Alertas de desmatamento na Amazônia caem, mas continuam acima de 8 mil km²

Entre agosto de 2018 e julho de 2019, região registrou 6,8 mil km² de área derrubada; no cerrado, houve aumento de 12%

  • Brasil | Sarah Teófilo, do R7, em Brasília

Imagem de desmatamento em floresta pública não destinada em Lábrea, na Amazônia, em 26 de março deste ano

Imagem de desmatamento em floresta pública não destinada em Lábrea, na Amazônia, em 26 de março deste ano

Christian Braga / Greenpeace

Os alertas de desmatamento na Amazônia chegaram a 8.590 km² entre agosto de 2021 e julho deste ano, uma queda de 2,16% em relação ao período anterior, mas ainda o terceiro ano consecutivo em que estão acima de 8 mil km². Os dados são do sistema Deter, do Inpe (Instituto de Pesquisas Espaciais), e foram divulgados nesta sexta-feira (12).

No caso do cerrado, os números chegaram a 5.458 km² de área derrubada no mesmo período, um aumento de 12% em comparação com os 4.867 km² desmatados entre agosto de 2020 e julho de 2021.

O sistema de alertas (Deter) é um levantamento de evidências de alteração da cobertura florestal, cuja taxa de desmatamento é medida com o acumulado de agosto do ano anterior a julho do ano corrente. Os números consolidados são divulgados posteriormente pelo sistema Prodes, também do Inpe.

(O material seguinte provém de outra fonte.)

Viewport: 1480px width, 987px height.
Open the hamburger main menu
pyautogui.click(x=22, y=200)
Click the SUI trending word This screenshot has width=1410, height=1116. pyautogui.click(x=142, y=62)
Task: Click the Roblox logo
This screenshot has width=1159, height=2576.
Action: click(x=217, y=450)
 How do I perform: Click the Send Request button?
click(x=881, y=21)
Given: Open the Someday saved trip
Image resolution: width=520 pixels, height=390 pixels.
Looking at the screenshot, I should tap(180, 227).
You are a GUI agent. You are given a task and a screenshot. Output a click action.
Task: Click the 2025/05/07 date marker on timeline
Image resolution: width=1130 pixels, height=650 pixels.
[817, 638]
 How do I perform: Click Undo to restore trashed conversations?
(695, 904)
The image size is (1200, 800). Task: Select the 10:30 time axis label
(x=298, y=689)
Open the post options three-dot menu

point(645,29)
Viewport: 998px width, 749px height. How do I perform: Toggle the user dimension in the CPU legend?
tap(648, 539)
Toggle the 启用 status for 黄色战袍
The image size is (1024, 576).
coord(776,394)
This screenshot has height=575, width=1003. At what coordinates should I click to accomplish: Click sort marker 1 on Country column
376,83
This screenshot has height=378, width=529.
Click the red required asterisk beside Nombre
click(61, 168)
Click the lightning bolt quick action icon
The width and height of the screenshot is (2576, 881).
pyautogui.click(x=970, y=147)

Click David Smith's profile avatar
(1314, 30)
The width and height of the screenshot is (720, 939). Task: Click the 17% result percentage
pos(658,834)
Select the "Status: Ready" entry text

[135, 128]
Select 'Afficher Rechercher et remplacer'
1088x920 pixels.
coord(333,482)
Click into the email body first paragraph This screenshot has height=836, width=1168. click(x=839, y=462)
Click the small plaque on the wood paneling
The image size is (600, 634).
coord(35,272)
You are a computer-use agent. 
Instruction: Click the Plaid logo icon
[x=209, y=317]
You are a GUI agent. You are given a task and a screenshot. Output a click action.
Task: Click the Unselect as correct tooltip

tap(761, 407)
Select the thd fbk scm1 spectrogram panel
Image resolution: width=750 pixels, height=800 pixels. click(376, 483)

De acordo com o levantamento, no mês de julho também houve uma ligeira redução de 0,75% dos alertas, com 1.486,71 km² de floresta desmatada.

É o quarto maior número do mês na série histórica, desde 2016. Em 2018, antes do início da atual gestão, o mês de julho registrou 596 km² de área desmatada. Já no ano seguinte, o número saltou para 2.255 km², um aumento de 278,4%.

Porta-voz de Amazônia da ONG (Organização Não Governamental) Greenpeace Brasil, Rômulo Batista afirmou que, além do avanço do desmatamento, o que chama atenção no último ano é "a quantidade de grandes áreas desmatadas em terras públicas não destinadas, em propriedades privadas e até mesmo em áreas protegidas".

Isso reitera que o desmatamento da Amazônia não é fruto da pobreza e do desespero de pessoas em situação de grande vulnerabilidade. Trata-se de esquema organizado, patrocinado por grandes proprietários e grileiros de terra que sentem-se protegidos pelo derretimento das políticas de proteção ambiental e combate ao desmatamento que ocorreram nos últimos anos

Rômulo Batista

O estado que mais desmatou foi o Pará, seguido pelo Amazonas. Além desses dois, a Amazônia Legal engloba outros oito: Acre, Amapá, Maranhão, Mato Grosso do Sul, Mato Grosso, Rondônia, Roraima e Tocantins.

Diretor de conservação e restauração do WWF-Brasil, Edegar de Oliveira lembra que a Amazônia "garante as chuvas que regam 90% das lavouras, abastecem os reservatórios de água potável e os que geram hidroeletricidade no Brasil e em outros países da América do Sul".

"Ela já está sob pressão do aquecimento global e perigosamente perto do ponto a partir do qual ela entrará em processo de degradação sem volta. Quando isso acontecer, todo o país ficará mais seco e mais exposto às crises hídrica, energética e até alimentar, com inflação de alimentos, como já começamos a ver", ressaltou.